Doppelversicherung in der Krankenversicherung

Doppelversicherung in der Krankheitskosten- bzw. KHT-Versicherung besteht für den Versicherungsnehmer eine unverzügliche Unterrichtungspflicht an den Versicherer, wenn für eine versicherte Person bei einem weiteren Versicherer ein Krankheitskostenversicherungsvertrag (z.B. ein zweiter Tarif für stationäre Behandlung mit gleichem Versicherungsschutz) abgeschlossen wurde oder von der Versicherungsberechtigung in der GKV Gebrauch gemacht wird.

 

Eine weitere (z.B. zweite) Krankenhaustagegeldversicherung (KHT) darf nur mit Einwilligung (d.h. Zustimmung) des Versicherers abgeschlossen werden.

 

Der Versicherer ist bei schuldhafter Verletzung der bzw.

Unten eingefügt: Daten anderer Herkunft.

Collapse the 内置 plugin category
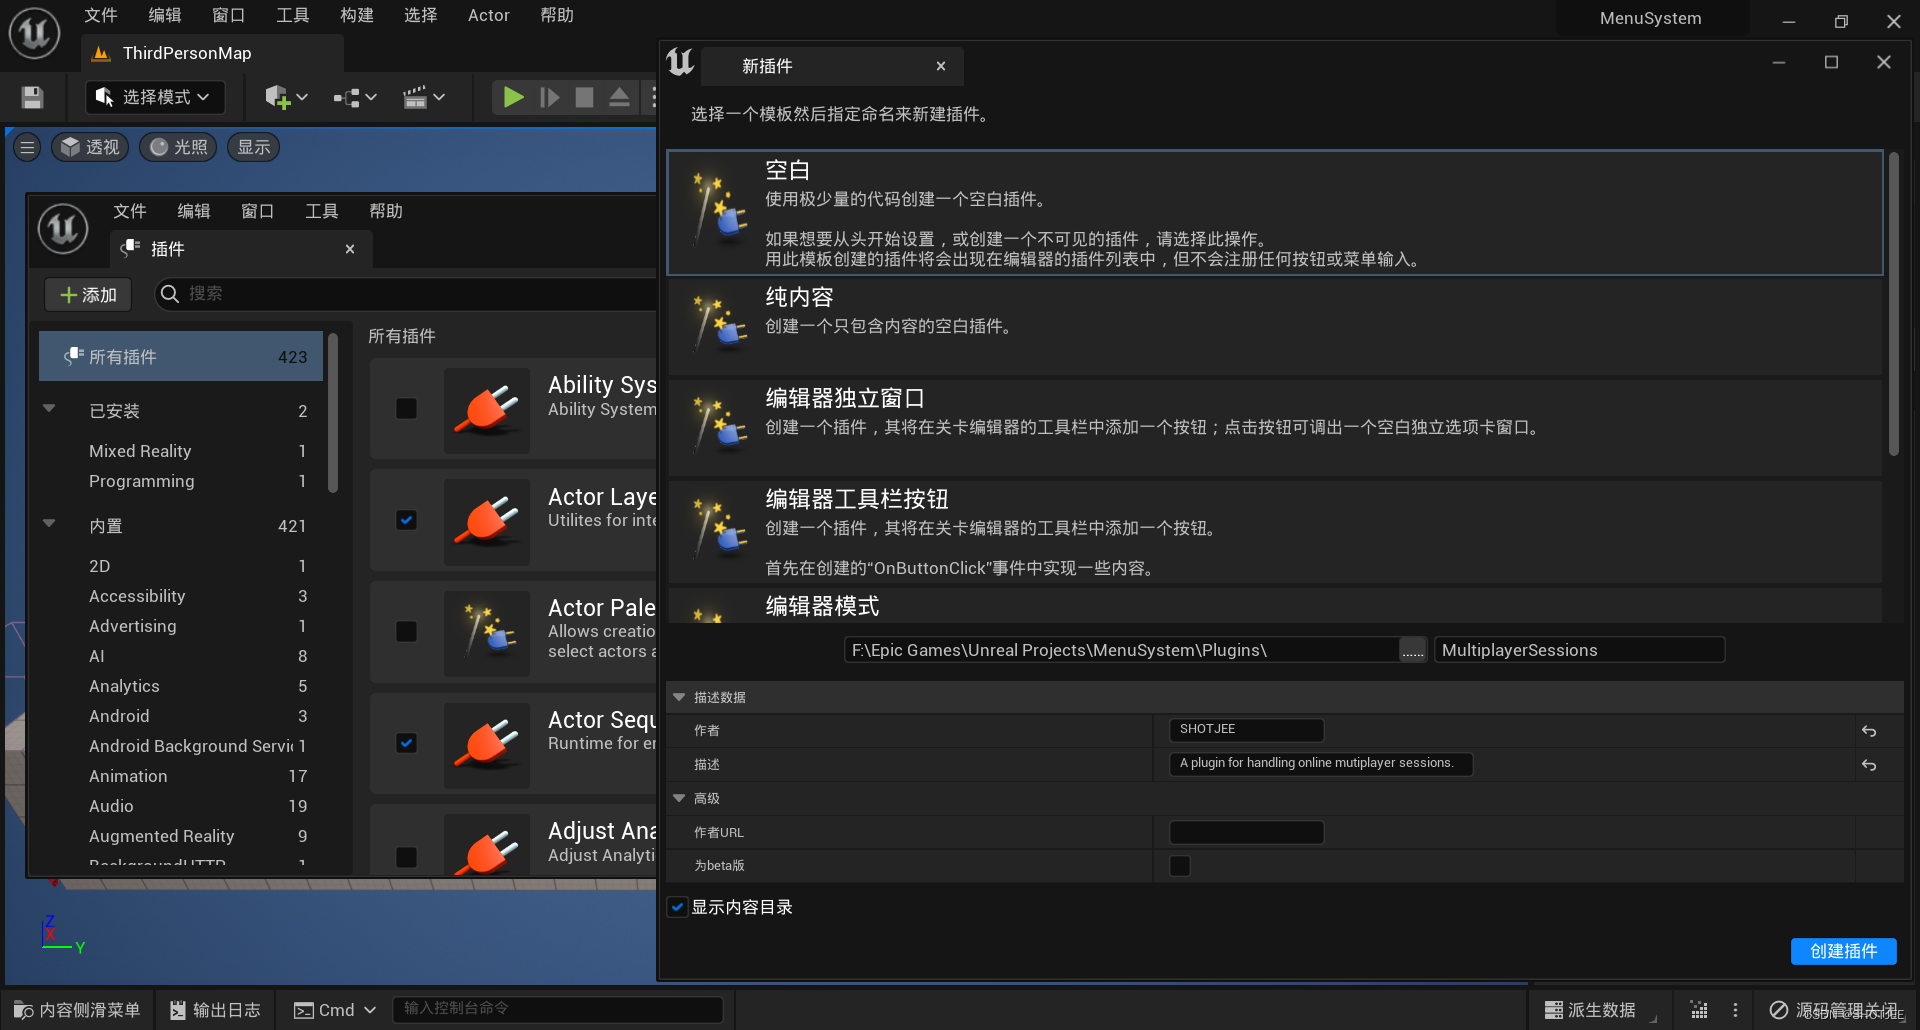(49, 525)
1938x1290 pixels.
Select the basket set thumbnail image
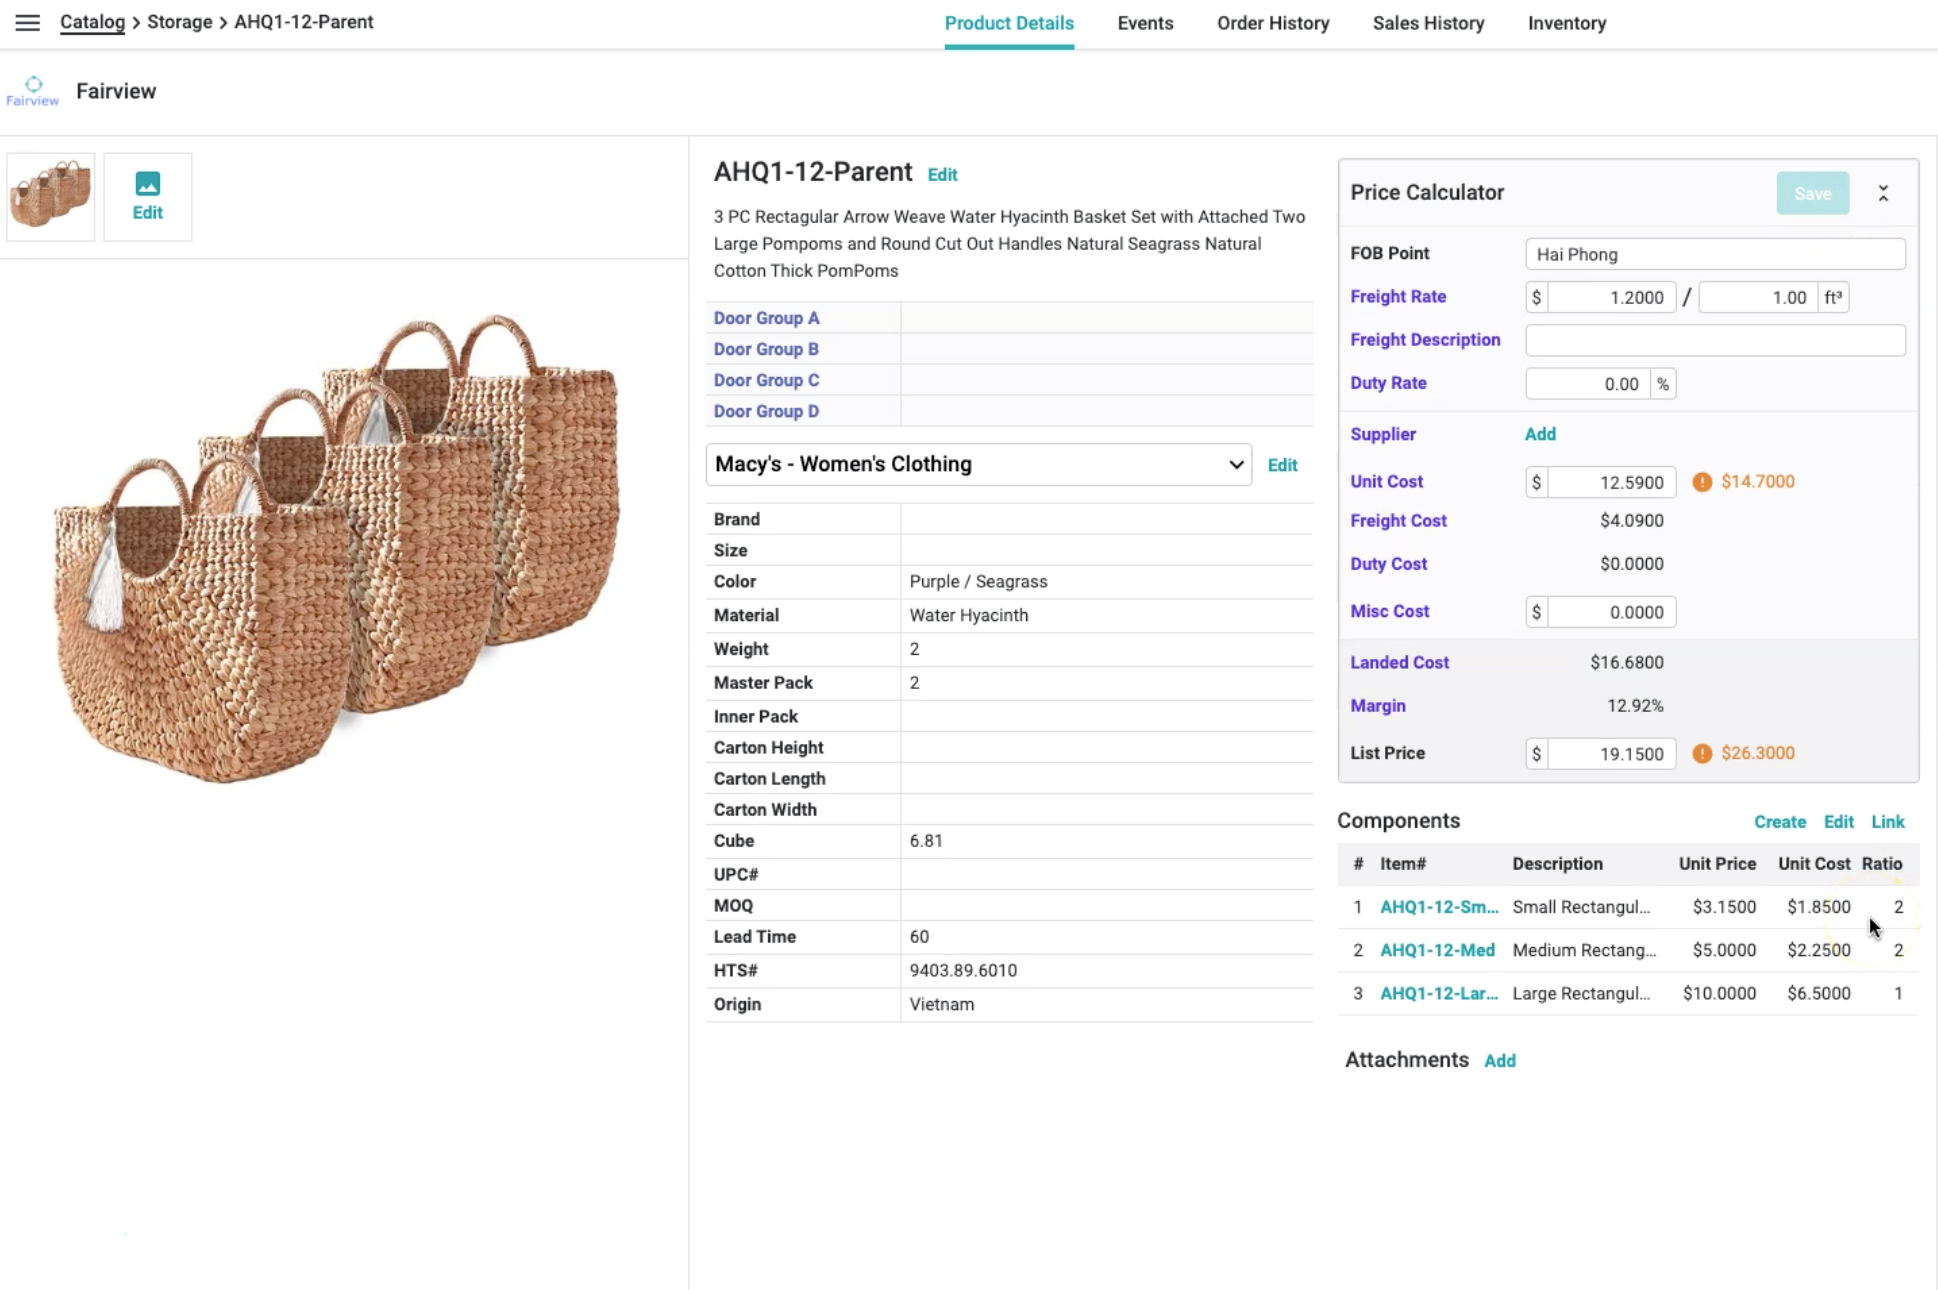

Genehmigungspflicht seitens des Versicherungsnehmers leistungsfrei, wenn er innerhalb eines Monats nach dem Bekanntwerden den Vertrag fristlos kündigt.

 

Doppelversicherung in der Krankentagegeldversicherung (KT) Der Neuabschluß einer weiteren oder die Erhöhung einer anderweitig bereits bestehenden Krankentagegeldversicherung (KT) darf nur mit Einwilligung des Versicherers vorgenommen werden. Der Versicherer ist bei fristloser Kündigung innerhalb eines Monats ab Bekanntwerden leistungsfrei, falls der Versicherungsnehmer seine Obliegenheit schuldhaft verletzt, er also keine Genehmigung des Versicherers einholt.